The world has changed much over the last few hundred years, and more so in the last twenty. How people understand the present and the past is often a fine balance between historical context and contemporary, the ideals of; manner, politeness, and most importantly, of tolerance and compassion. With that said, it is still a controversial topic to discuss the concept of racism. Not only does it attach itself to people, but to literature, art, worship, economic development and more. Because of how the world had been previously organised, and the how it was developed, it now means that we are still living with the consequences of those decisions. That said, racism is much more than just name-calling, but about systematically reducing people to fit the ideals of a dominant group.
Can objects be racist?
During the expansion of the British Empire, and global colonisation from other world powers, much art and literature was produced to reflect the power and achievements of the time. Literature was perhaps the most influential and damaging as it created a new range of vocabulary of power prejudice. It not only created many of the divides we have today but the concepts it introduced are still ingrained in our society. Many books and famous songs which originate from that era often depict people of darker skin tones as servants, or in roles which were to assist people of lighter skin tones. The artistic style of Blackamoors are one such example too. They often have a carved wooden figure, in ebony wood, surrounded by lusciously ornate engravings in gold and jewels. This was often done to sharply contrast the darkness of the character.
Blackamoors “first emerged during the Middle Ages when Europeans first encountered the Moors, dark-skinned Muslims from North Africa and the Middle East who came to occupy various parts of the continent.”
“The African figure is typically depicted with a turban, dressed in lavish jewels and are commonly fixed in positions of servitude—such as footmen or waiters. They are usually carved from ebony or painted black in the case of porcelain.”
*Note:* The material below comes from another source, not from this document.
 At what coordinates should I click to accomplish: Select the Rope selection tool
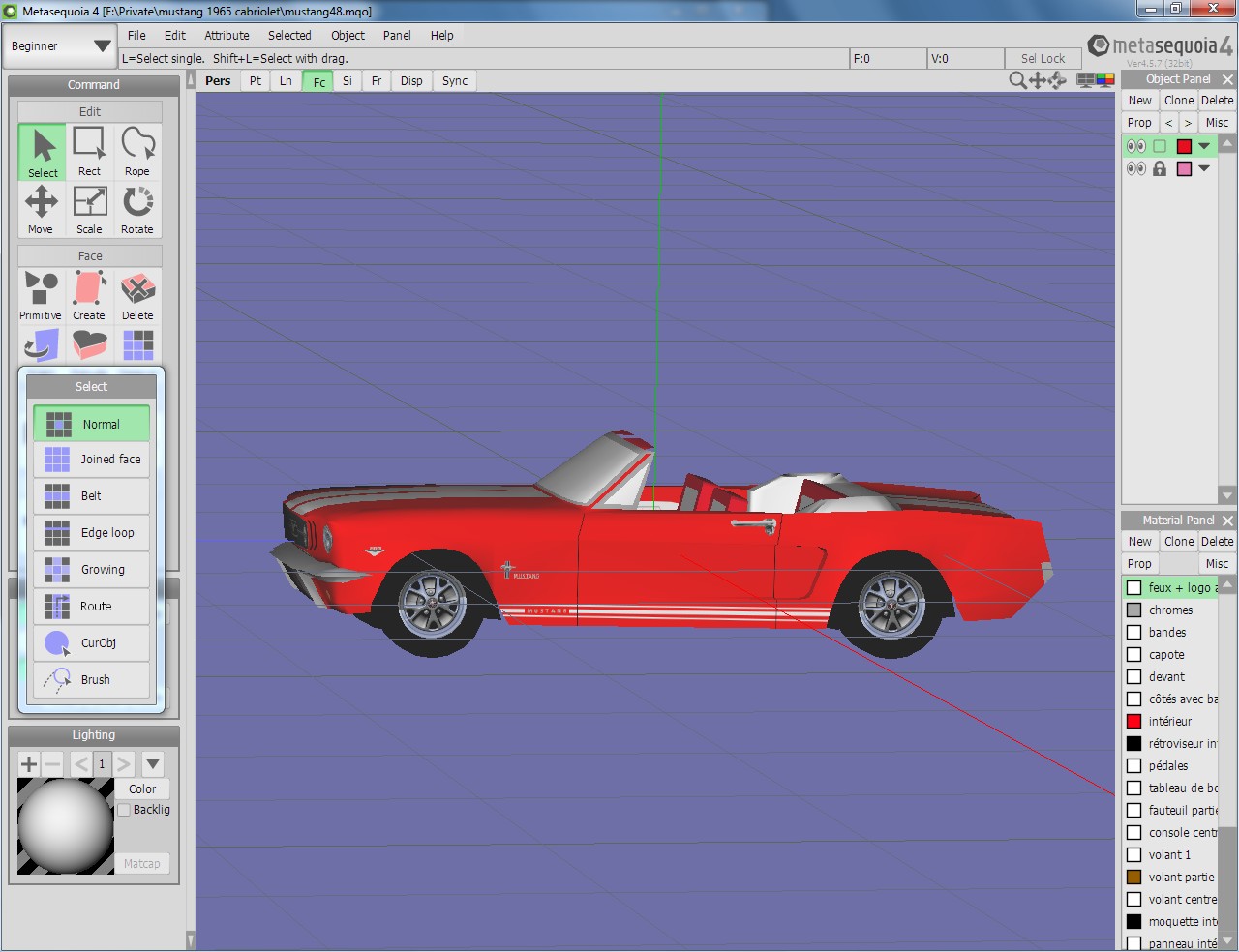(x=137, y=152)
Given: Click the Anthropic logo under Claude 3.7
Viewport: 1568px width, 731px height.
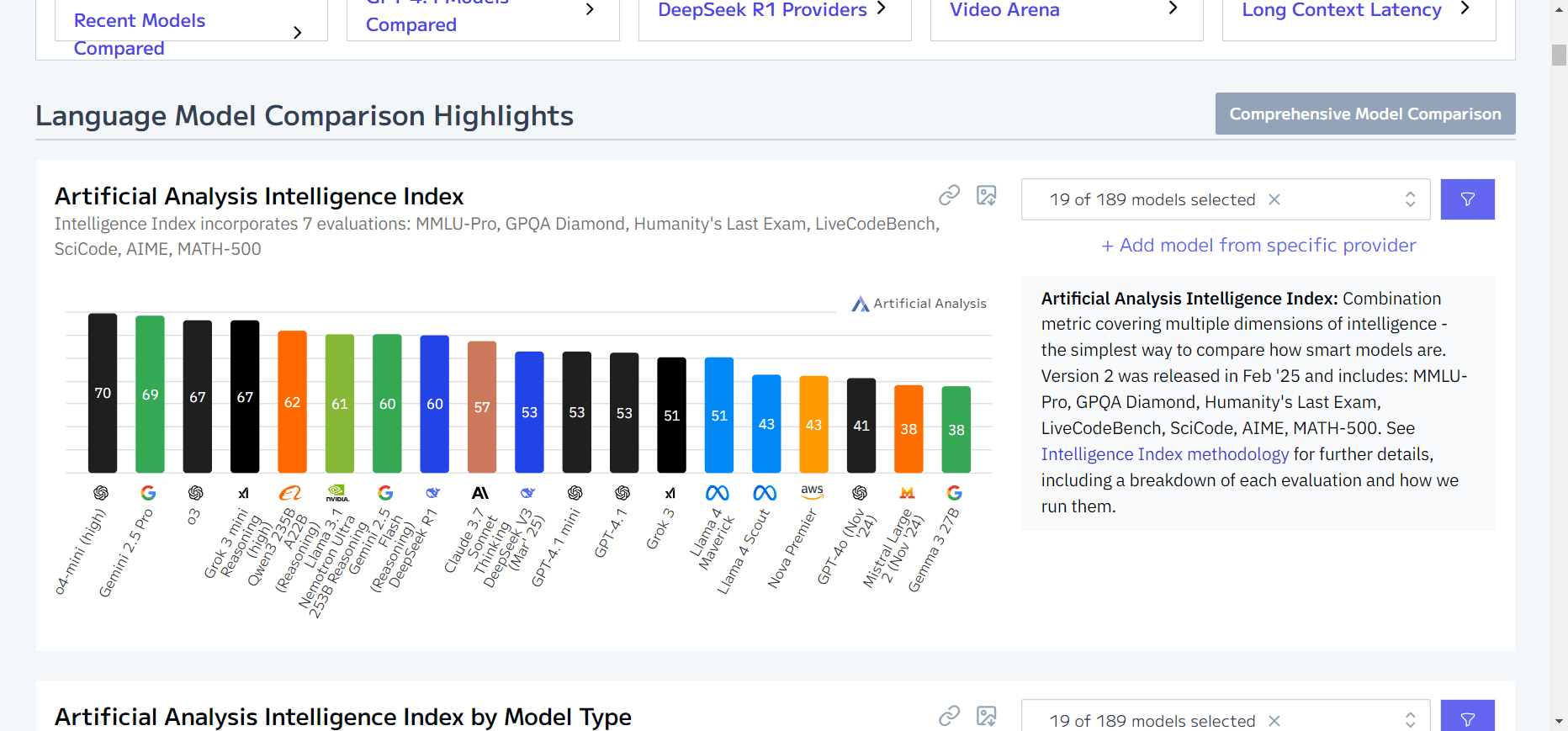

What is the current controversy?
Given what we know should these objects still be worn? The issues was raised when a member of the Royal family in the UK worn such an item. The following Tweet best describes the circumstances.
The wife of one of Queen Elizabeth’s cousins met Meghan Markle wearing a brooch in a style that “portrays exoticized images of servants and slaves of African descent” https://t.co/F23Urj8jOs
— Liam Stack (@liamstack) December 22, 2017
So, just when Prince Harry is to marry Meghan Markle, a woman whose mother is African America, the issue becomes more controversial. Is raises a number of questions:
Was this item worn to hurt another?
Was it worn out of cultural naivety?
Did she think it would be a compliment to Meghan Markle?
It’s difficult to say without speaking to Princess Michael of Kent directly. It does perhaps suggest a stark difference in culture from those in the aristocracy and the ordinary public. However, this is not the first time she has been caught up in such circumstances. She has been quoted as saying:
In 2004 she was accused of insulting a party of black diners at a smart New York restaurant by allegedly telling them to ‘go back to the colonies’ in a row over noise.
Talking of her extensive travels through Africa she said: ‘I even pretended years ago to be an African, a half-caste African, but because of my light eyes I did not get away with it, but I dyed my hair black.
‘I travelled on African buses. I wanted to be a writer. I wanted experiences from Cape Town to right up in northern Mozambique. I had this adventure with these absolutely adorable, special people and to call me racist: it’s a knife through the heart because I really love these people.’
She is not without her own troubles. Given what we know, what do you think? Was this a sign of a racist or perhaps something else. Share your comments below. Alternatively, you can share your thoughts in our dedicated debate chamber Is Blackamoor Art Racist?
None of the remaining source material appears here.